N********n 发帖数: 8363 | 1 (From Agora Finance 5 min news letter)
Yesterday, an auction of 30-year Treasury bonds went south.
So poorly, in fact, did the auction go, yields jumped from 3.51% to 3.78% —
the largest single day leap since “Tall Paul” Volcker was running the Fed
in the early 1980s.
Back then, it was a matter of necessity: Volcker told us, off camera during
the filming of I.O.U.S.A., that his status as an “inflation slayer” was a
revisionist myth, more or less, and that higher interest rates back then
were the only way to bring buyers into the tent and keep the government
funded.
Yesterday’s leap? That was not part of the plan. Certainly not, if you go
by the Fed’s FOMC press release from Tuesday. The Fed wants to keep their
overnight rates at 0-0.25% until mid-2013.

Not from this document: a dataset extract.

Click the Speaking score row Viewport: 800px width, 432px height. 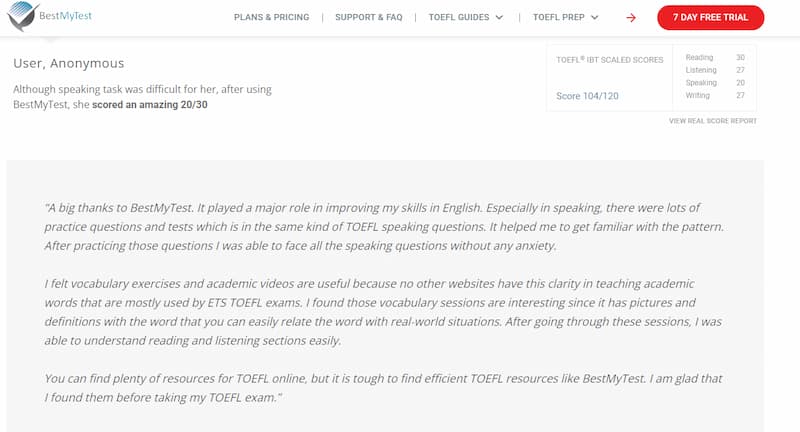coord(715,83)
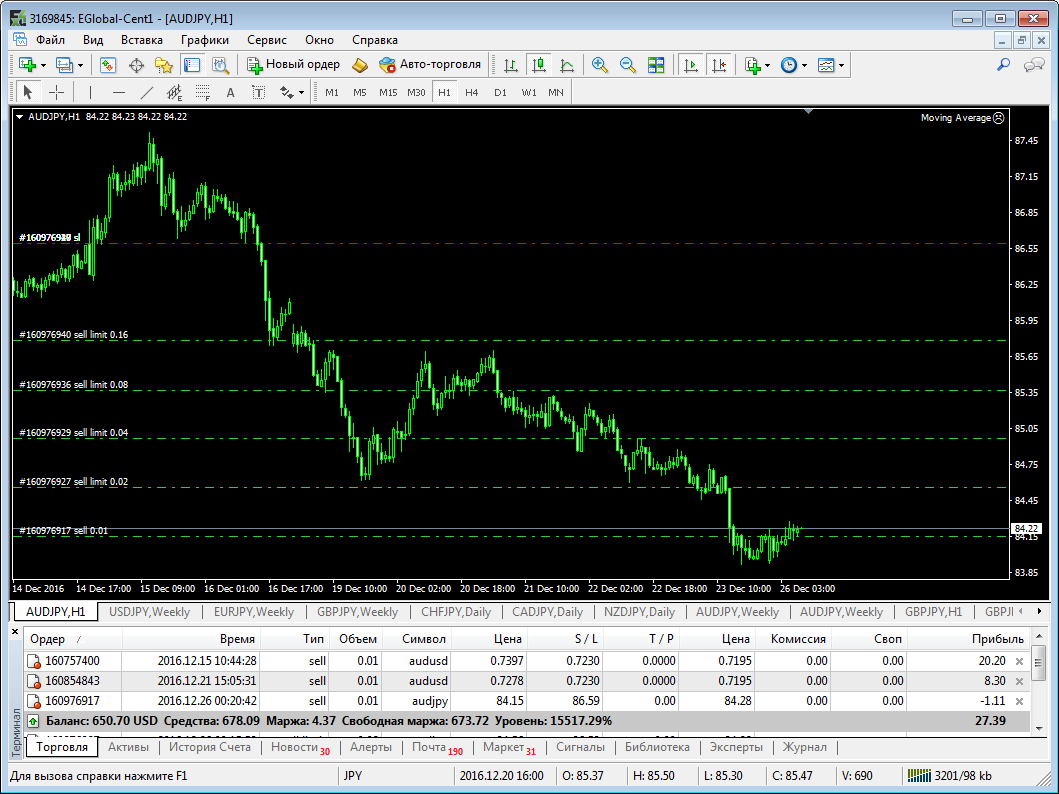This screenshot has width=1059, height=794.
Task: Switch chart to Line chart mode
Action: tap(567, 65)

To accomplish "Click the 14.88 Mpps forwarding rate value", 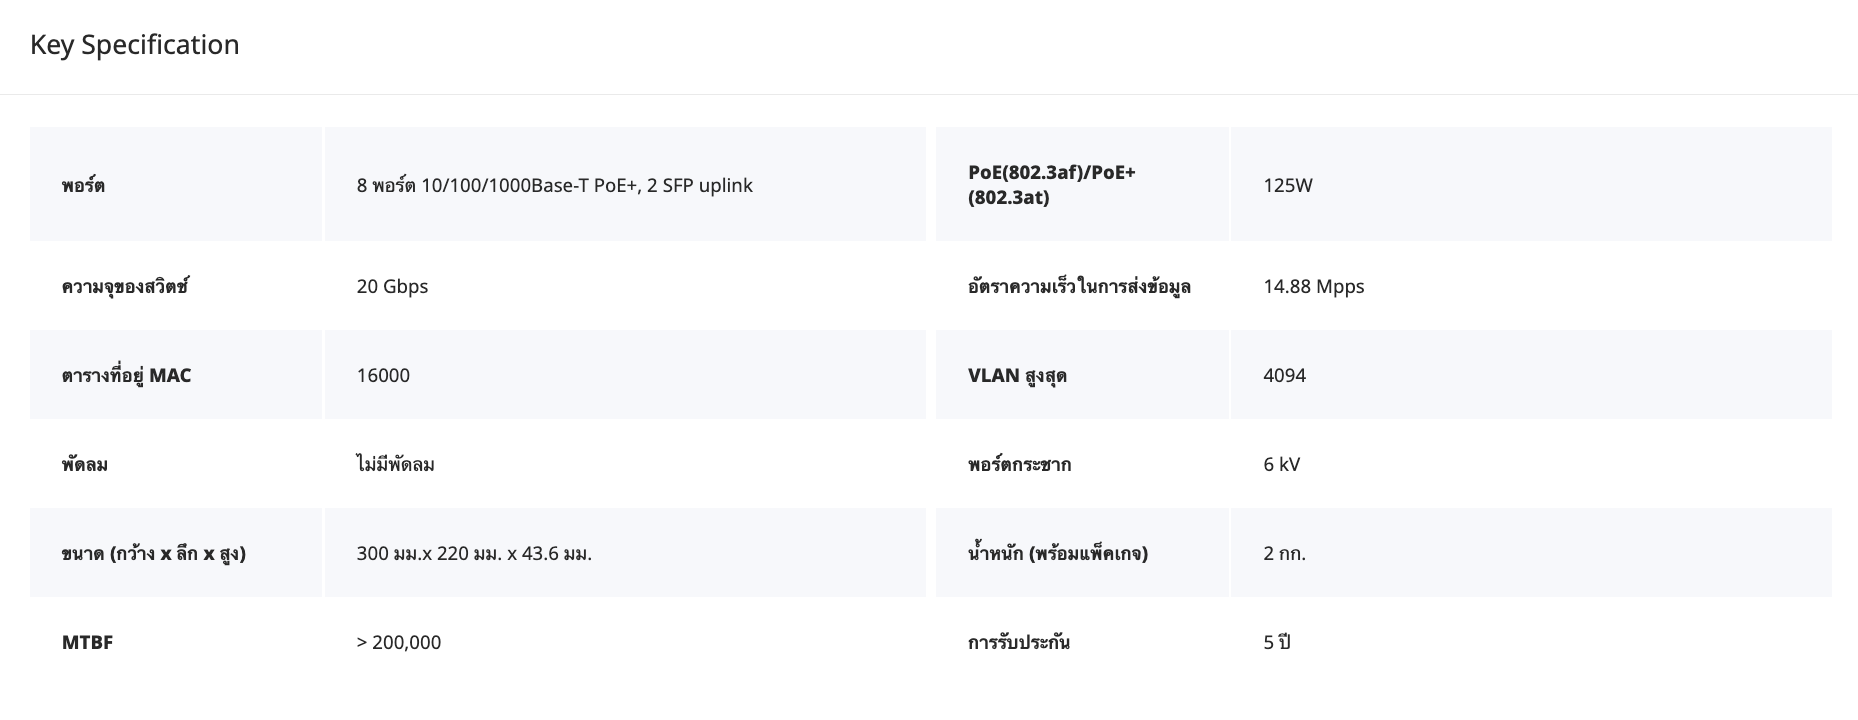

What got us spooked at yesterday’s bond auction is, in a word, the Chinese
didn’t show up. We have speculated on more than one occasion what would
happen if the Chinese failed to show. Well, now we know.
It gets a little worse. Insurance companies and pension funds sat this one
out, too. For the first time in the history of 30-year bond auctions, “
direct bidders” bought more bonds than foreign bidders.
The “primary dealers” — the 20 megabanks that are required to submit bids
in exchange for a host of special privileges with the Fed and U.S. Treasury
— wound up buying 68% of yesterday’s issue.
Why the sudden aversion to U.S. debt?
“Duration risk,” a bond trader would answer.
“Unless you think there’s going to be no inflation for an extremely long
period,” explains Credit Suisse strategist Ira Jersey, “then it’s hard to
make the case for why 30-year bond yields should go a lot lower.”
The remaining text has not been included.